2 years is a long time to deal with sluggish VMs. Pings to other boxes in the same network would vary between 30ms all the way up to 300ms. The truth of the matter is that I had given up. "Fix" after "fix" involving various offloading features being disabled had led me nowhere, so I stopped researching and chalked it up to some inherent issue with Hyper-V on 2008 R2.

Today, observing read-only Friday, I decided to use the term literally and do research all day into various unsolved issues I've had in the past, so that I could come in on Monday hopefully with some fixes.

I found it, and in my pure excitement, after testing on my standby host, I broke code and went out of read-only mode on prod, and the difference it has made is nothing short of glorious.

ENVIRONMENT

My Hyper-V hosts are Dell PowerEdge R520, utilizing Broadcom NetXtreme 1Gb NICs and running Server 2008R2 SP2. Firmware/drivers all up to date. The issue has only ever existed on the guest VMs, never the host nor any other baremetal box.

RESOLUTION

There's this little thing called Virtual Machine Queues. In short, it increases overall throughput for VMs by offloading virtual network processing to the physical adapter. Read more here.

Prior to stumbling across that article, I had actually stumbled upon a resolution that basically solves the issue by simply disabling VMQ on the physical adapters assigned to the VMs. But I started reading about VMQ and I wanted it!
So I then found the above article and realized the problem:

Broadcom has VMQ enabled by default, however, there is a registry value that needs to be added first for VMQ to function properly. Without the registry value, you get the problem of slow network performance.

STEPS

  1. Since Broadcom has VMQ enabled by default, I disable it in the configuration properties of all my physical adapters assigned to my guests, in the advanced tab. Intel NIC owners need not do this step, as Intel has it disabled by default.

  2. On my Hyper-V host, I open Regedit and drill down to HKLM\SYSTEM\CurrentControlSet\Services\VMSMP\Parameters

  3. I then add to Parameters a DWORD value and name it BelowTenGigVmqEnabled (since I have a 1Gb adapter. 10Gb owners need TenGigVmqEnabled) and give it a value of 1.

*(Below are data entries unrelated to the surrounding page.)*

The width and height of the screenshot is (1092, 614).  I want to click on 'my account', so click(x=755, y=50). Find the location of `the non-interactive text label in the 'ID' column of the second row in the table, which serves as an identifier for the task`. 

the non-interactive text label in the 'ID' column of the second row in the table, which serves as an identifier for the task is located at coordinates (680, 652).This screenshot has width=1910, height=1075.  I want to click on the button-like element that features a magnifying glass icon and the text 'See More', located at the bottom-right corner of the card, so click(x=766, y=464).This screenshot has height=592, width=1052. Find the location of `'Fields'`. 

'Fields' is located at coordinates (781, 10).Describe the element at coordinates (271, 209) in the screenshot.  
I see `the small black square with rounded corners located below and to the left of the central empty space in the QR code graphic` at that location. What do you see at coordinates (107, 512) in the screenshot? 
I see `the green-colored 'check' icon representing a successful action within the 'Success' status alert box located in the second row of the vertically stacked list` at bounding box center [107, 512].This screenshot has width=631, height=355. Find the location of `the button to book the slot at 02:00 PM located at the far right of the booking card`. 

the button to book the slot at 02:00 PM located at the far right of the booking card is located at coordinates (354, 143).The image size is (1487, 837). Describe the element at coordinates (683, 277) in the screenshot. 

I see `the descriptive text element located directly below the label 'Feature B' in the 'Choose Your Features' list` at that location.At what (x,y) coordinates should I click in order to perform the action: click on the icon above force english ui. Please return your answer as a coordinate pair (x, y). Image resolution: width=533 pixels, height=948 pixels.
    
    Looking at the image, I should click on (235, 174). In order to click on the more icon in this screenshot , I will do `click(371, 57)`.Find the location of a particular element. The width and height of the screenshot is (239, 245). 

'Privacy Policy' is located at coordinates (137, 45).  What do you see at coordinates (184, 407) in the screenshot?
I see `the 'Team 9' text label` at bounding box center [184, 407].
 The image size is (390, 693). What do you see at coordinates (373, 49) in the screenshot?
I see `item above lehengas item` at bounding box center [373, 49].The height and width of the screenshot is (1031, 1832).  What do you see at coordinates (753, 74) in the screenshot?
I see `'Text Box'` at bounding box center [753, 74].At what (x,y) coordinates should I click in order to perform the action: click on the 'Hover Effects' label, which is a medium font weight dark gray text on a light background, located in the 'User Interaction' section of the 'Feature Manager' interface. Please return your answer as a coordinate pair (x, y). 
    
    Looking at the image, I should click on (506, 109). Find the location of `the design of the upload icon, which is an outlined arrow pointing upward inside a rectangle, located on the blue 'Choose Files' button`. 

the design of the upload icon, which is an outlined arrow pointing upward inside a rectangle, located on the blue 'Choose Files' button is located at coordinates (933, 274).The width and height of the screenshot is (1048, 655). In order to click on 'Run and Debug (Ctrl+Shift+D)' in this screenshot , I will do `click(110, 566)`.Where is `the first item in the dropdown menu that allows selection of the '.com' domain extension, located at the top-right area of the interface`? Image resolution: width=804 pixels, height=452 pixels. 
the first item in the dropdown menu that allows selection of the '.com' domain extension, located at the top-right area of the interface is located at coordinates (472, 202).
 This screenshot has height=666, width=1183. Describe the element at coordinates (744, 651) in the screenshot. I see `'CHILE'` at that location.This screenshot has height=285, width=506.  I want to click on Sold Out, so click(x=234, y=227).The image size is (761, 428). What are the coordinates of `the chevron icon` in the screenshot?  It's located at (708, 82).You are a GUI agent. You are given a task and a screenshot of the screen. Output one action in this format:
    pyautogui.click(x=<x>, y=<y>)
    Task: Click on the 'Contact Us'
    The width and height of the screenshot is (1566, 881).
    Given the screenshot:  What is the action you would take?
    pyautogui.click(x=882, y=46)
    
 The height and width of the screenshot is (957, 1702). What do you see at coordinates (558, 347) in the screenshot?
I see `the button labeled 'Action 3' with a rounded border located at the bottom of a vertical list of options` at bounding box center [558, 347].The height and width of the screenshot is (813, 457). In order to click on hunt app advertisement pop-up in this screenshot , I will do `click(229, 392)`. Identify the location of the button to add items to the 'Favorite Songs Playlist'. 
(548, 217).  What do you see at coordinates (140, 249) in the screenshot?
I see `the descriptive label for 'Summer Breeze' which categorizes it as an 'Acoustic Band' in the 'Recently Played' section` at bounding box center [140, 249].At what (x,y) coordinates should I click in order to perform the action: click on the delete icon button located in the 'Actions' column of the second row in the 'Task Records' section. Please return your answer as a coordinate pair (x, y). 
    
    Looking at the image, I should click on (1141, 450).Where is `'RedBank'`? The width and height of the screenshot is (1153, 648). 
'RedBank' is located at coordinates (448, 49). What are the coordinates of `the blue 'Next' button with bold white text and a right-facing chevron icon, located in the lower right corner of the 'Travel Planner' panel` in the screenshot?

  4. Finally, I go back to the physical adapters and enable Virtual Machine Queues. Instantaneously, network performance issues are solved and my pings are all <1ms. This also actually sped up the OS in my VMs and they are no longer sluggish. Queries to AD now return in a snap. My world is now beautiful.

As far as I'm aware, this applies to 2012 as well. Someone else may be able to confirm that.

SO... That's it! I'm going to have a great Friday night.

Edit 2 - The gift keeps on giving. Very basically, we have a proprietary sort of middleware application that connects to service mailboxes for clients via POP3 in order to process emails and table them in a database to then send via satellite to offshore vessels, among other data, both ways. Normally this middleware app takes around 10 minutes to get through all the clients' mailboxes. Well, not long after the fix, I notified a developer to keep an eye on the app and let me know if the run time changes...

A few minutes later he walks to my desk and tells me to RDP into the utility server. I do. He then tells me to look at the Task Scheduler history. I do. The task completed in 1 minute and 19 seconds! So basically, this means we can update the intervals so that data exchange is closer to real-time, and this will positively impact the core of our business.

Sometimes it's the little things that make all the difference.

P.S. my boss let everyone go home early. I drink beer as we speak.

Edit 3 - Whoever gilded me, PM me with evidence of your gilding so that I can know your username. I will then, on Monday, name a log file after you, which is generated from a PS script I have on a scheduled task that deletes archived files older than 30 days. I will then send you a screen grab of the log file for your keepsake and knowledge that whoever comes after me at this company will always wonder what the hell /u/WhoEverYouAre_log means until he Googles it and finds you, and eventually this post.

 

这种方法依然无法解决我的问题,我自己笔记本上win10安装Hyper-v,安装centos7后,centos里面firefox和terminal里网络超级慢;

于是,各种搜索,最后有个帖子的评论里有个人说自己测试,如果不使用虚拟交换机的DHCP分配IP,而是自己指定IP,速度就很快,于是我自己通过测试发现,的确是这样的。。。。